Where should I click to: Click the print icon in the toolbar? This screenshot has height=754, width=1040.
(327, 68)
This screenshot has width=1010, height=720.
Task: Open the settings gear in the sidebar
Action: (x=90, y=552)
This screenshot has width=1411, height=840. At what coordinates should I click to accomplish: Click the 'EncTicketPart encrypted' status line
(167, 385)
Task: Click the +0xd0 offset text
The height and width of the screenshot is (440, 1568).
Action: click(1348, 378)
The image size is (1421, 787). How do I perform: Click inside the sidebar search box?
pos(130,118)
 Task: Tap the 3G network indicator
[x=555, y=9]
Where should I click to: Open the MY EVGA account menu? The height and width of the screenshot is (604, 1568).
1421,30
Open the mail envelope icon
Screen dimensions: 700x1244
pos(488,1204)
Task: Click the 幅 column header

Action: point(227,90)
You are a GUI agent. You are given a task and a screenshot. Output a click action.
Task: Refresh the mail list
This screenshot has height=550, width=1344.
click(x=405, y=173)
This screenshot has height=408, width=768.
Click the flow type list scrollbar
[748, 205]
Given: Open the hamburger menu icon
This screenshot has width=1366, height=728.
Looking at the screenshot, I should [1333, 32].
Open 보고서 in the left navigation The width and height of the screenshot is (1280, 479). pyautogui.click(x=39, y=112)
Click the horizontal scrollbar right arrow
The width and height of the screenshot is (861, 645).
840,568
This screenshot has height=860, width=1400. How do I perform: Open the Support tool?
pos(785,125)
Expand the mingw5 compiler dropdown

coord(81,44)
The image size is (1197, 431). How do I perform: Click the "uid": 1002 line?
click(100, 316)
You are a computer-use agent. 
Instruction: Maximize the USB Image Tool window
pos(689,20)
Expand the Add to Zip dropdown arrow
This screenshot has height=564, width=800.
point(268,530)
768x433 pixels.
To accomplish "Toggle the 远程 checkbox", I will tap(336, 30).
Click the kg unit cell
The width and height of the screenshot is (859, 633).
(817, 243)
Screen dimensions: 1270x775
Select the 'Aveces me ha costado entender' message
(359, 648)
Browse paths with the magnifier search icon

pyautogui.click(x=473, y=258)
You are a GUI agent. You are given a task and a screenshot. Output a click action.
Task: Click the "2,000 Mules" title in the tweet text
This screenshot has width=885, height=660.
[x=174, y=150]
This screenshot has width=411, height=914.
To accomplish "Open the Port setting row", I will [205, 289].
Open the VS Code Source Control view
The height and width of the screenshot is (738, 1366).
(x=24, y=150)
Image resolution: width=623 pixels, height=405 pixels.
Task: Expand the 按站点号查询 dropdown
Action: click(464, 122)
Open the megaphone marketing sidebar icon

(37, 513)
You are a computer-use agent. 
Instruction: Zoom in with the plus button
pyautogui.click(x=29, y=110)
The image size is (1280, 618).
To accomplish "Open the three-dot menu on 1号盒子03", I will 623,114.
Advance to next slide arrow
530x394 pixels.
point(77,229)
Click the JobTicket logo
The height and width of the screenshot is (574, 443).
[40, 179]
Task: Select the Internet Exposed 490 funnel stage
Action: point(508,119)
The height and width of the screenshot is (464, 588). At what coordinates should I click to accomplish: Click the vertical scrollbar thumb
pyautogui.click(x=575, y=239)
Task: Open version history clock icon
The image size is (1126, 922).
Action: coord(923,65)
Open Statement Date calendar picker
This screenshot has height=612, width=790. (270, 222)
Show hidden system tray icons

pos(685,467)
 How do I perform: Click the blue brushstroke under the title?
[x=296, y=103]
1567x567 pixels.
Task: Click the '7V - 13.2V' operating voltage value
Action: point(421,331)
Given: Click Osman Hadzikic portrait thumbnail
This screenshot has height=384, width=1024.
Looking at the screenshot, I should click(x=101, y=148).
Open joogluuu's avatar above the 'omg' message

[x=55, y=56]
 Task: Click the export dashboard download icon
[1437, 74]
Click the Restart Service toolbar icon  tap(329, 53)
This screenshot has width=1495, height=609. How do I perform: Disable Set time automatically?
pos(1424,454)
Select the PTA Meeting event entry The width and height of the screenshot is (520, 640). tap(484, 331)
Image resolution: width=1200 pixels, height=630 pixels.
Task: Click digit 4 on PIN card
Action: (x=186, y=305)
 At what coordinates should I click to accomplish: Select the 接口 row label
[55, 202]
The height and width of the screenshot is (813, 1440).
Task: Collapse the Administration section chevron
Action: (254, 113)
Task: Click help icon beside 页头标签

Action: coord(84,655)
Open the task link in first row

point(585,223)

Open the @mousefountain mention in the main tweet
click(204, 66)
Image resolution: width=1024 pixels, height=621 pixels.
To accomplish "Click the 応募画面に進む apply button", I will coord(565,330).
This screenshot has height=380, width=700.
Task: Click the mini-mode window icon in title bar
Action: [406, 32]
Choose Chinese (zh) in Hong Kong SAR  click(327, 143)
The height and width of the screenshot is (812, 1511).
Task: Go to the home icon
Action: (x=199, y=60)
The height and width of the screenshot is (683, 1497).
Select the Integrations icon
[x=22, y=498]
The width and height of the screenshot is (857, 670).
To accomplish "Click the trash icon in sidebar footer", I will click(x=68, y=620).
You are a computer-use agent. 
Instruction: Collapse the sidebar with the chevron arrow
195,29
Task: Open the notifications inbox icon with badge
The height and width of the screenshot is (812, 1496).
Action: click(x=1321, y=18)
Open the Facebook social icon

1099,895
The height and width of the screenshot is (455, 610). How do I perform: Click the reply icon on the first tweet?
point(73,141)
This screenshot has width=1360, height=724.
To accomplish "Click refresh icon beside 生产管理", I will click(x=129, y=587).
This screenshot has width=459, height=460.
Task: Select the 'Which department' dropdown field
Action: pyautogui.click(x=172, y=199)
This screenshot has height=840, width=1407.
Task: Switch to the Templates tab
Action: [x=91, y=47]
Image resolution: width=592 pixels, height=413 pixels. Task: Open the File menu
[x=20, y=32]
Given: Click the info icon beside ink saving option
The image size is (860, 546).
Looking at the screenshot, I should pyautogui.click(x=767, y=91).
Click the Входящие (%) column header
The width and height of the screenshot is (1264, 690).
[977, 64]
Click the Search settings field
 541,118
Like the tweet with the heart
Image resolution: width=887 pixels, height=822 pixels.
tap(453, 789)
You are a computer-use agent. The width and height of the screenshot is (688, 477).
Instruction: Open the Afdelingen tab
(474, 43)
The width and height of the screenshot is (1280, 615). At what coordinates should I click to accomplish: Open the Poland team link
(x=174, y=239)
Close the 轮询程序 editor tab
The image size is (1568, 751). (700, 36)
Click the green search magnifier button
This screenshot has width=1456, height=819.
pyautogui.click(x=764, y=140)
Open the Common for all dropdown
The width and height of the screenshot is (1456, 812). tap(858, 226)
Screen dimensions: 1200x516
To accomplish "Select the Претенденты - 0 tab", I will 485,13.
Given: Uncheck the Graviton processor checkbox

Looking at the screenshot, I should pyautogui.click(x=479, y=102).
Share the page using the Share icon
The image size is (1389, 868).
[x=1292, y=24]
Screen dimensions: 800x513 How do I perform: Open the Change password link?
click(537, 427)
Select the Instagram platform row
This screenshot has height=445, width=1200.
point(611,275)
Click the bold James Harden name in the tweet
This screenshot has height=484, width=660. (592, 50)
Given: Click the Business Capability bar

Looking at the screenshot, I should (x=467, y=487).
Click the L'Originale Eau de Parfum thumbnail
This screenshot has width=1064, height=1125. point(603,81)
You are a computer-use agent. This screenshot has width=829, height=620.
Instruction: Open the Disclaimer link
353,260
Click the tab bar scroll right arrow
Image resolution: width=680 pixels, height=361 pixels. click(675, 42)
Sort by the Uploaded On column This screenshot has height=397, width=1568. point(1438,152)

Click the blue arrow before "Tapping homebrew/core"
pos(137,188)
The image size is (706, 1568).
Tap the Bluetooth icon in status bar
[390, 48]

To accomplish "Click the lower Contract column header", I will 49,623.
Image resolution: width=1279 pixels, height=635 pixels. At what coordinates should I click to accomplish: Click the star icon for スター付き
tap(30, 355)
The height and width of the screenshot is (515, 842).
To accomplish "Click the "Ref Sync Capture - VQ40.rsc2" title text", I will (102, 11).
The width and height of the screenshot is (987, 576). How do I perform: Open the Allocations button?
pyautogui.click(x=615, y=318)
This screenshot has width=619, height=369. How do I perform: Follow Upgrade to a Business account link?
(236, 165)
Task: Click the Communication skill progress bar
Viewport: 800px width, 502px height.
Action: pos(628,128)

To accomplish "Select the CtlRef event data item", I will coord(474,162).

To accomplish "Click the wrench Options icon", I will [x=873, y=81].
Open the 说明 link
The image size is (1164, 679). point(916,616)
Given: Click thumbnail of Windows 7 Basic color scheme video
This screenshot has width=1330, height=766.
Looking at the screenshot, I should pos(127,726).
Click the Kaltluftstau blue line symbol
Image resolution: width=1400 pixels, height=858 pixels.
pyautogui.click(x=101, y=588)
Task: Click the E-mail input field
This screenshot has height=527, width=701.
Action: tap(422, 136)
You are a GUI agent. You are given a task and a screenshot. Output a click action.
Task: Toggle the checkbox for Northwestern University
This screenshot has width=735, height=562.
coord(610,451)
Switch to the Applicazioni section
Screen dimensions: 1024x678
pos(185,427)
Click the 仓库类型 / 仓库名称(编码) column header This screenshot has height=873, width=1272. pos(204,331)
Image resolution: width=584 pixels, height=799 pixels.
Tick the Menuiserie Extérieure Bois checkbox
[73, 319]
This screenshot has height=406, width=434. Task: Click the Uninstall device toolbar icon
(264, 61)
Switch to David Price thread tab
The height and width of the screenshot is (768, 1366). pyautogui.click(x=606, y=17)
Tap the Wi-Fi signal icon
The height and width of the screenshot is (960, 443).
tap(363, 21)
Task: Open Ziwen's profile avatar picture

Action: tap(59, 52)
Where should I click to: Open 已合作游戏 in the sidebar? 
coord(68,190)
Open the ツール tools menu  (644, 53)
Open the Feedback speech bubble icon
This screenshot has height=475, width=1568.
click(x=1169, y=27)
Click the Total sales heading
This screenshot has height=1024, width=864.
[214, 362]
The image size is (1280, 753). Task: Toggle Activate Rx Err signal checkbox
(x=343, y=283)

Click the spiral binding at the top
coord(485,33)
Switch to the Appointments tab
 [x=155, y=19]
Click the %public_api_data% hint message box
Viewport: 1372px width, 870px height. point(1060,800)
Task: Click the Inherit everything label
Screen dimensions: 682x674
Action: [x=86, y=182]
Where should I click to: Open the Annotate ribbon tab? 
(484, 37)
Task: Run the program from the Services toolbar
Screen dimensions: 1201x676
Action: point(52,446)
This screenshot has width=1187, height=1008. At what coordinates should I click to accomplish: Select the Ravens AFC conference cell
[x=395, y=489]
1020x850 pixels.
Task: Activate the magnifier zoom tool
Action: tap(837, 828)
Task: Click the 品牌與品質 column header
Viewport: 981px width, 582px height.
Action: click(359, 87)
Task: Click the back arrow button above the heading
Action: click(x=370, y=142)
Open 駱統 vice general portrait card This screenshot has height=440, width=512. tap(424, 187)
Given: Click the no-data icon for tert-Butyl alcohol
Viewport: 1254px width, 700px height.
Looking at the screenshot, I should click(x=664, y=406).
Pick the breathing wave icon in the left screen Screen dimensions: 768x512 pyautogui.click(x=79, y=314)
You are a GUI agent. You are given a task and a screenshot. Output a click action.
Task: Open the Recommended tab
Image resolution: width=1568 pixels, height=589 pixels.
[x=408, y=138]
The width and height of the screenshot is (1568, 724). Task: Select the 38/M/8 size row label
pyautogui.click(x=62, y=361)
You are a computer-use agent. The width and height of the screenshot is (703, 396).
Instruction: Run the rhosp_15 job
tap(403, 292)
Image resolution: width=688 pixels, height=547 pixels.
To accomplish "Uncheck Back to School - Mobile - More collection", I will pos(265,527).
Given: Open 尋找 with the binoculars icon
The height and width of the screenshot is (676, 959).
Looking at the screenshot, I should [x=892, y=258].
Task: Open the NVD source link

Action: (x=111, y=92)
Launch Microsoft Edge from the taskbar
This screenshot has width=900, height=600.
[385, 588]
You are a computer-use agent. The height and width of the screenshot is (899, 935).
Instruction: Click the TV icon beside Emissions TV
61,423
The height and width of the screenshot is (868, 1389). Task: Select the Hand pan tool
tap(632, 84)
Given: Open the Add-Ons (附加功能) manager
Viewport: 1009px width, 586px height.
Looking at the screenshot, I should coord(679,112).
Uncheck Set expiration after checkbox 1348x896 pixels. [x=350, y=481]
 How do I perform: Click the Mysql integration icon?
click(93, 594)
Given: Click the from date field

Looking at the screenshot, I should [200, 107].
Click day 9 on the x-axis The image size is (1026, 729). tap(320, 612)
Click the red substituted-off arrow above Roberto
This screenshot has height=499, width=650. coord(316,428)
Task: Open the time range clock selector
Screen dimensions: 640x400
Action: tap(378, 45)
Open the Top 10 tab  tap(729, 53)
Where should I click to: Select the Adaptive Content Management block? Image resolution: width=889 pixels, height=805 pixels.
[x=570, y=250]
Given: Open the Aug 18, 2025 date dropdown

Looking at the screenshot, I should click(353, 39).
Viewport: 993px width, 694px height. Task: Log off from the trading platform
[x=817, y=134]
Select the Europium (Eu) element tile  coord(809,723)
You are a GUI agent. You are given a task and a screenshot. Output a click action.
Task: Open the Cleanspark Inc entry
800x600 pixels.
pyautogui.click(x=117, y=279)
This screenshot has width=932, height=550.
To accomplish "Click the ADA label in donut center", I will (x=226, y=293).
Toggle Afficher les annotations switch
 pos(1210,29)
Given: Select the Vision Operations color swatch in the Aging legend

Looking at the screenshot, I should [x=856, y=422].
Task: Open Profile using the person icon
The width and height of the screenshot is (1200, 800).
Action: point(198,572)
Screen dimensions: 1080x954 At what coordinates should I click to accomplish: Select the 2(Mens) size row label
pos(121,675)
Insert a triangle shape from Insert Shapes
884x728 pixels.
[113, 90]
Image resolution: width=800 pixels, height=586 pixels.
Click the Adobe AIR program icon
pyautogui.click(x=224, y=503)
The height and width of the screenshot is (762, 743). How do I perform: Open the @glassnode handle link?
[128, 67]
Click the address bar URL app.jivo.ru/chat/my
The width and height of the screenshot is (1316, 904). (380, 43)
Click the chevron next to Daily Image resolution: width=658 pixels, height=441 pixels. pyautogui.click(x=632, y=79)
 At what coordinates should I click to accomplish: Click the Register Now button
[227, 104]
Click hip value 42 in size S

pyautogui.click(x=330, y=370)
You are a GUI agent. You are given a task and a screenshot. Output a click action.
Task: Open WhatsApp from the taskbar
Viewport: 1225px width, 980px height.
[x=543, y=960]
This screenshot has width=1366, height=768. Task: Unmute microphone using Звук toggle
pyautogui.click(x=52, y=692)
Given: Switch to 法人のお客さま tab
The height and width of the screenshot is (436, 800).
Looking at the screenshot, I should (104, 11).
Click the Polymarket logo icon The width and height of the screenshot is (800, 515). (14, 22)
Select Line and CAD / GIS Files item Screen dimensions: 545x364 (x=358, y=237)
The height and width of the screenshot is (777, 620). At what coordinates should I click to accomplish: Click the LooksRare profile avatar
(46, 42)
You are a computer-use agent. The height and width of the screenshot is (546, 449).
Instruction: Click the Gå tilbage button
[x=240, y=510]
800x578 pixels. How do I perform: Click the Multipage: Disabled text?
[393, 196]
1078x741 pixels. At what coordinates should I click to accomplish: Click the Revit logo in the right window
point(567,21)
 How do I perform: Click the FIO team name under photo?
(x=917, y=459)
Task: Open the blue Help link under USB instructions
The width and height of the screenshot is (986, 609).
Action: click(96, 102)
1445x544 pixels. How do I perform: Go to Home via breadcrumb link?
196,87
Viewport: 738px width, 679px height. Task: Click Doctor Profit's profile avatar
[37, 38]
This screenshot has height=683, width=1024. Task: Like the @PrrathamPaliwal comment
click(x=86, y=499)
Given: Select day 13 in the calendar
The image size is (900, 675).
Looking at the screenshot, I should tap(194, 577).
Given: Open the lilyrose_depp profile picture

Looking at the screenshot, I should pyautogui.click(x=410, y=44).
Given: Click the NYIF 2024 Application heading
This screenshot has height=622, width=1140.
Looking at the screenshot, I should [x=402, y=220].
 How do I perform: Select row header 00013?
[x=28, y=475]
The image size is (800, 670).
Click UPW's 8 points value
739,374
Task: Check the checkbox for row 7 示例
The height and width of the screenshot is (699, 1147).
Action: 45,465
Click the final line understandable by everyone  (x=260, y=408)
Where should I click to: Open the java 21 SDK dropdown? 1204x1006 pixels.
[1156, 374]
----
INSTRUCTIONS FOR THE TASK :: All lines above from the one holding "The height and width of the screenshot is (676, 959)." to the one holding "Select the Europium", inclusive, are to be copied exactly; no other line is wanted.

RESULT OF THE EXERCISE ::
The height and width of the screenshot is (676, 959).
Looking at the screenshot, I should [x=892, y=258].
Task: Open the NVD source link

Action: (x=111, y=92)
Launch Microsoft Edge from the taskbar
This screenshot has width=900, height=600.
[385, 588]
You are a computer-use agent. The height and width of the screenshot is (899, 935).
Instruction: Click the TV icon beside Emissions TV
61,423
The height and width of the screenshot is (868, 1389). Task: Select the Hand pan tool
tap(632, 84)
Given: Open the Add-Ons (附加功能) manager
Viewport: 1009px width, 586px height.
Looking at the screenshot, I should coord(679,112).
Uncheck Set expiration after checkbox 1348x896 pixels. [x=350, y=481]
 How do I perform: Click the Mysql integration icon?
click(93, 594)
Given: Click the from date field

Looking at the screenshot, I should [200, 107].
Click day 9 on the x-axis The image size is (1026, 729). tap(320, 612)
Click the red substituted-off arrow above Roberto
This screenshot has height=499, width=650. coord(316,428)
Task: Open the time range clock selector
Screen dimensions: 640x400
Action: tap(378, 45)
Open the Top 10 tab  tap(729, 53)
Where should I click to: Select the Adaptive Content Management block? Image resolution: width=889 pixels, height=805 pixels.
[x=570, y=250]
Given: Open the Aug 18, 2025 date dropdown

Looking at the screenshot, I should click(353, 39).
Viewport: 993px width, 694px height. Task: Log off from the trading platform
[x=817, y=134]
Select the Europium (Eu) element tile  coord(809,723)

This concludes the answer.